• **POLECENIE**: Przepisz wszystkie poniższe pozycje wiernie, wiersz po wierszu, bez żadnych zmian. Obrazy pomiń w odpowiedzi.

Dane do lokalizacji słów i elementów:
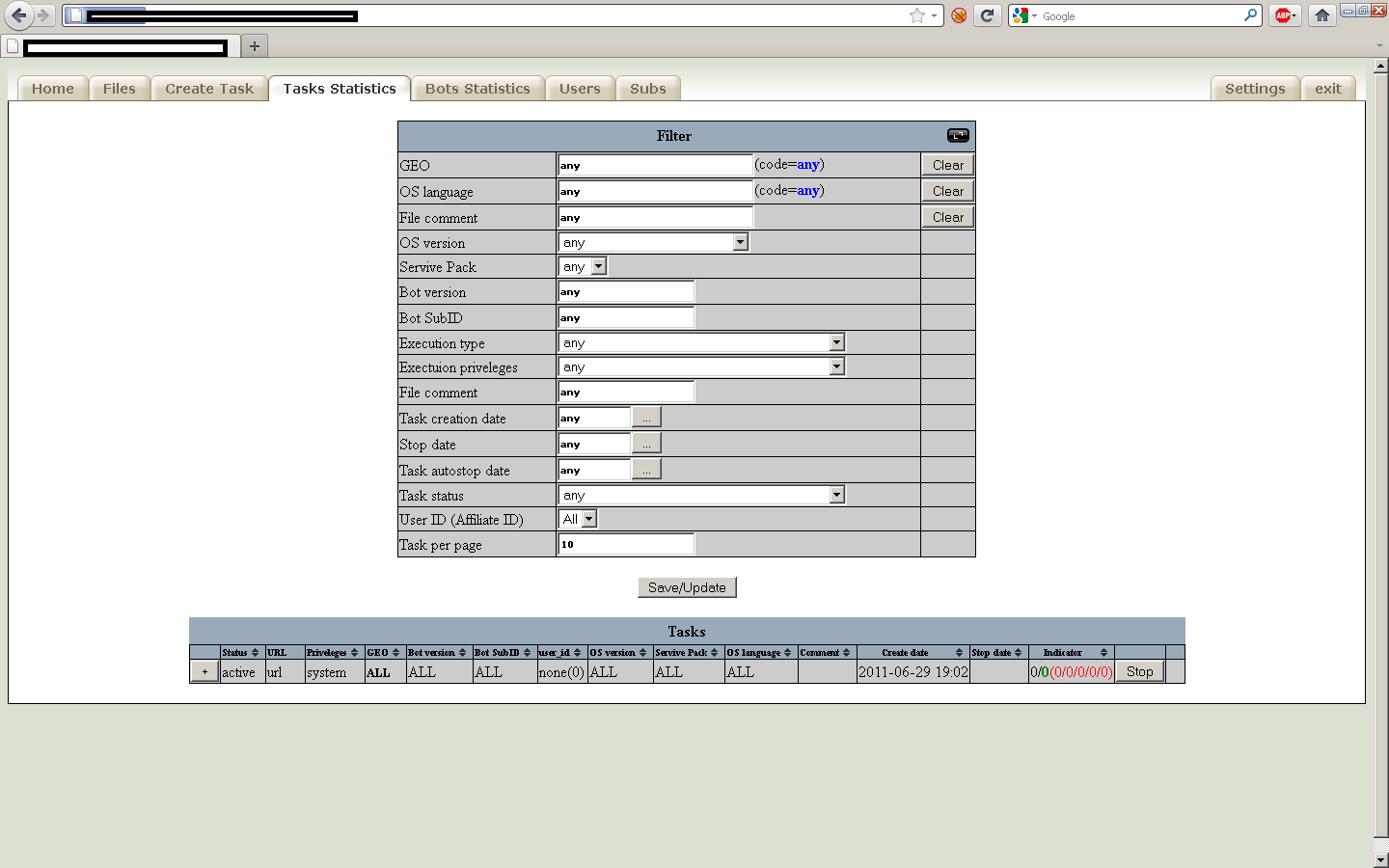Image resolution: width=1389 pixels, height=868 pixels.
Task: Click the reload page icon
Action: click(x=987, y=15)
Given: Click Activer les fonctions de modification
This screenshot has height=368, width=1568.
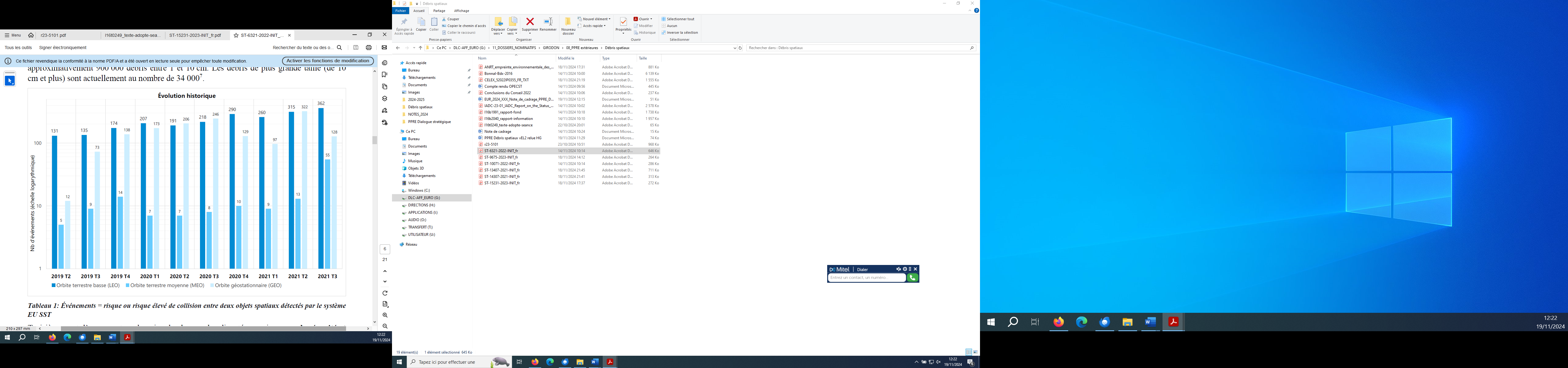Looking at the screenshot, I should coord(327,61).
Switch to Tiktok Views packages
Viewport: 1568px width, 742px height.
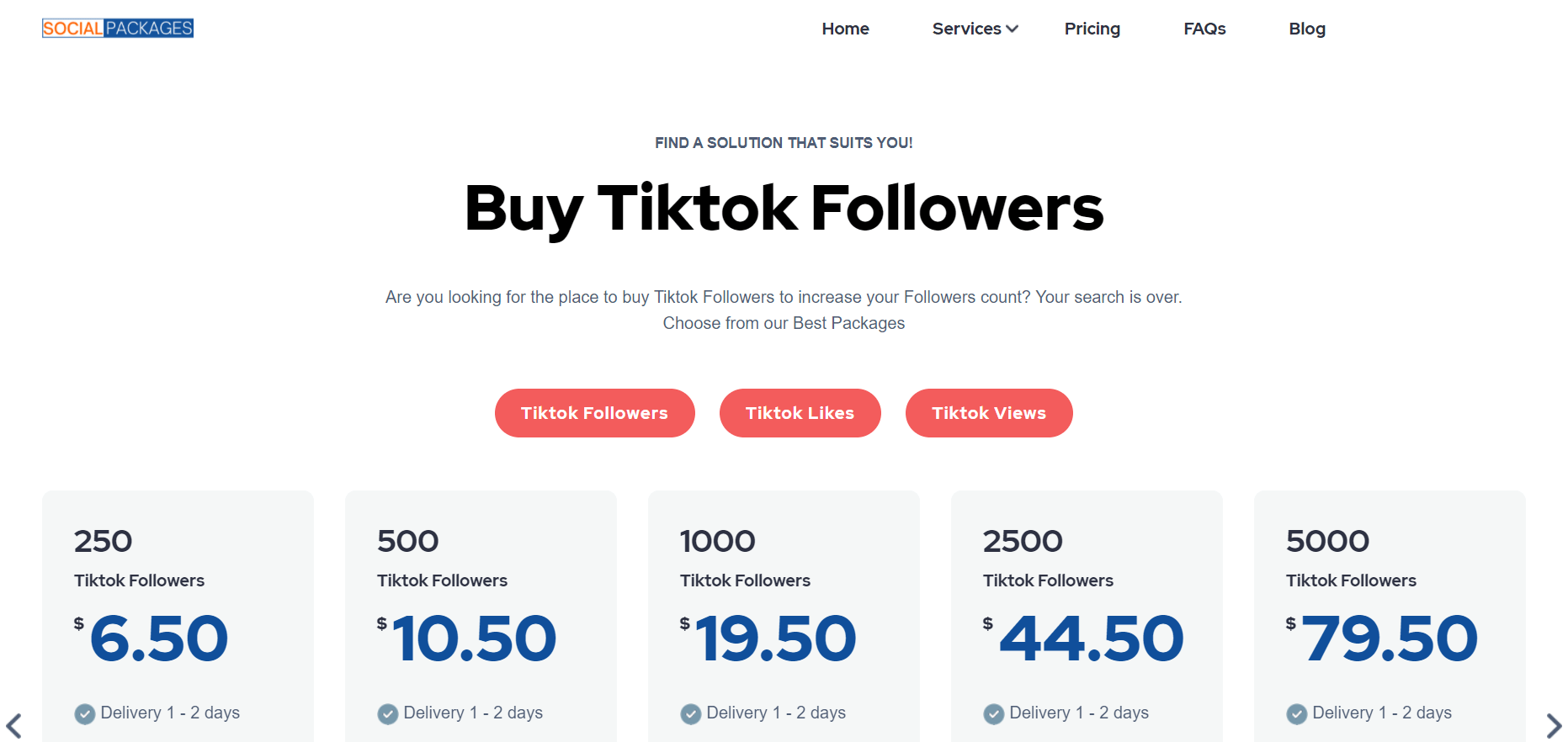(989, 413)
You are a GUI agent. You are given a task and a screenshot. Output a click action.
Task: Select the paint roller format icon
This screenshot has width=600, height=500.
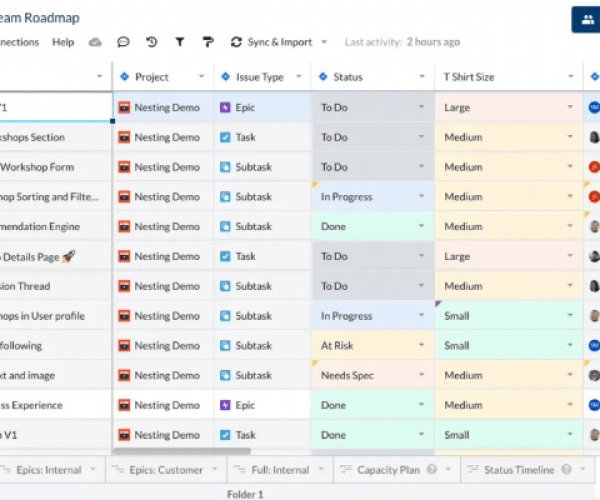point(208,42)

• **ODPOWIEDŹ**:
Image resolution: width=1389 pixels, height=868 pixels.
Task: Click the reload page icon
Action: click(x=987, y=15)
Given: Click Activer les fonctions de modification
This screenshot has height=368, width=1568.
Looking at the screenshot, I should coord(327,61).
Switch to Tiktok Views packages
Viewport: 1568px width, 742px height.
(989, 413)
You are a GUI agent. You are given a task and a screenshot. Output a click action.
Task: Select the paint roller format icon
This screenshot has width=600, height=500.
point(208,42)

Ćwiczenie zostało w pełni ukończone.